**ENTRIES:**
[start]
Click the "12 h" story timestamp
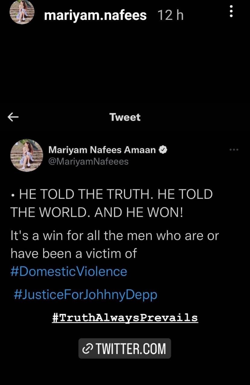Screen dimensions: 250x385 point(170,15)
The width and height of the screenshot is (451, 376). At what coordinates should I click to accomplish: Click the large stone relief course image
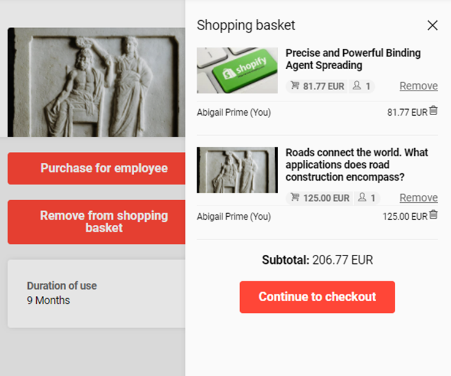point(97,82)
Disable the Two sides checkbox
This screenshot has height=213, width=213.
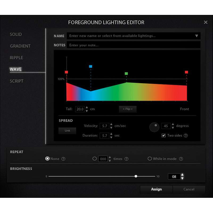(164, 136)
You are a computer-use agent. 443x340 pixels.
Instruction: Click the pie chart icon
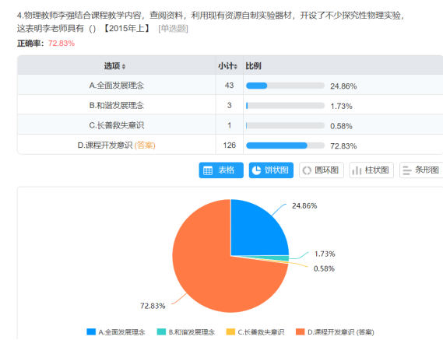(x=256, y=170)
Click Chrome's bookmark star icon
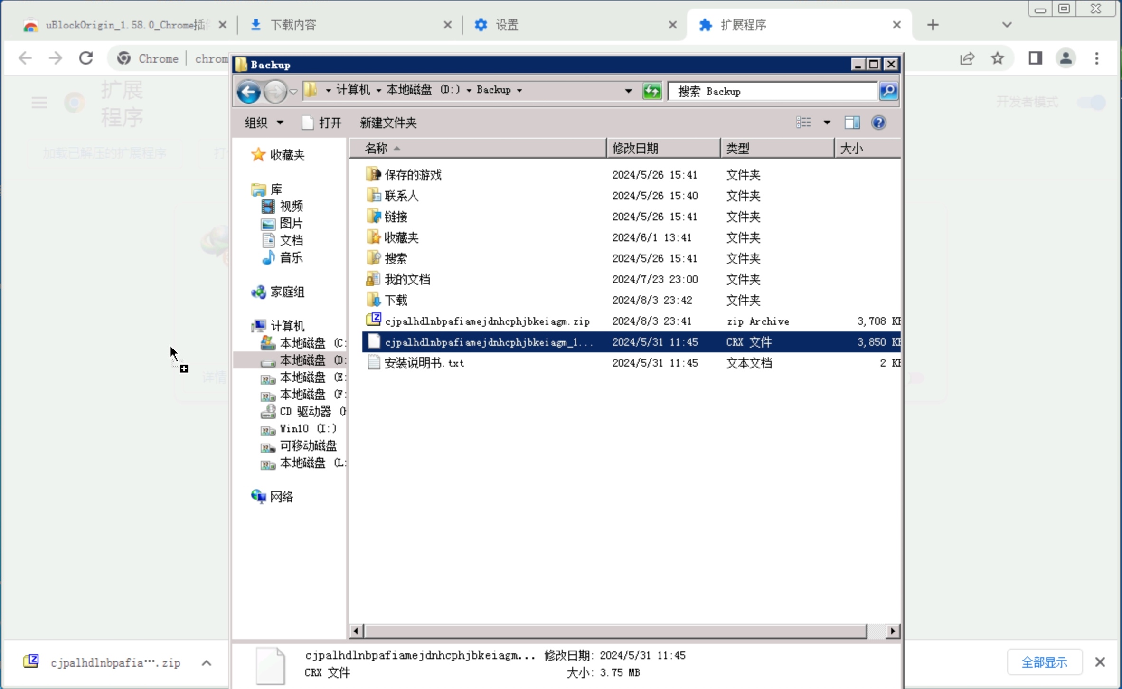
[end]
**WRITTEN PROBLEM:**
Rewrite the lines of all five rows above as a single numbered list, omitting blank lines and leaving out the pictures.

**WRITTEN SOLUTION:**
1. Click the "12 h" story timestamp
2. Screen dimensions: 250x385 point(170,15)
3. The width and height of the screenshot is (451, 376). At what coordinates should I click to accomplish: Click the large stone relief course image
4. point(97,82)
5. Disable the Two sides checkbox
6. This screenshot has height=213, width=213.
7. (164, 136)
8. You are a computer-use agent. 443x340 pixels.
9. Instruction: Click the pie chart icon
10. (x=256, y=170)
11. Click Chrome's bookmark star icon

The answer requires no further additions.